*** Material for this exercise Section Begins ***
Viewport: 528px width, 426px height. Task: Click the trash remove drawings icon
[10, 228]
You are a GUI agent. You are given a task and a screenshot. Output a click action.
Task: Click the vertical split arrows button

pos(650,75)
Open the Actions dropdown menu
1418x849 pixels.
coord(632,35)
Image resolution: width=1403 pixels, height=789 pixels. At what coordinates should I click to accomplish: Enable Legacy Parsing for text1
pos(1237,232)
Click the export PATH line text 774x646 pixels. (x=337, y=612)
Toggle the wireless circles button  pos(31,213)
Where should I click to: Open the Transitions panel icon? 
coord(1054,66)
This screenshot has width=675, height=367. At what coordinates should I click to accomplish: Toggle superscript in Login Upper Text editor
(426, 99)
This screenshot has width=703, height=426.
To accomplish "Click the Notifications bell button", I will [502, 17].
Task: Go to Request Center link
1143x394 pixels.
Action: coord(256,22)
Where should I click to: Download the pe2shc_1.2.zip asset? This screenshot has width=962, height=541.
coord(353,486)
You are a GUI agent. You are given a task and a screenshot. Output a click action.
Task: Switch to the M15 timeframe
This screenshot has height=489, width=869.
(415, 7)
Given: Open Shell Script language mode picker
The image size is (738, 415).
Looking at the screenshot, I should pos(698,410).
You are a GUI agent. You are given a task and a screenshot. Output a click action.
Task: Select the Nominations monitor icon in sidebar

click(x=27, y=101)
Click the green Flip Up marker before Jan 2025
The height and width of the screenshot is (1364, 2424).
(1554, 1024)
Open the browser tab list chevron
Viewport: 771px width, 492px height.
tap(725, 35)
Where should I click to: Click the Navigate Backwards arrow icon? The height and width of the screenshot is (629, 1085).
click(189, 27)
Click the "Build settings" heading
*** Material for this exercise Section Ends ***
- [Task objective]: Find "The image size is (738, 415)." in the data above, then repeat that line and all lines after it exactly, ending with the final line.

- [Task result]:
The image size is (738, 415).
Looking at the screenshot, I should pos(698,410).
You are a GUI agent. You are given a task and a screenshot. Output a click action.
Task: Select the Nominations monitor icon in sidebar

click(x=27, y=101)
Click the green Flip Up marker before Jan 2025
The height and width of the screenshot is (1364, 2424).
(1554, 1024)
Open the browser tab list chevron
Viewport: 771px width, 492px height.
tap(725, 35)
Where should I click to: Click the Navigate Backwards arrow icon? The height and width of the screenshot is (629, 1085).
click(189, 27)
Click the "Build settings" heading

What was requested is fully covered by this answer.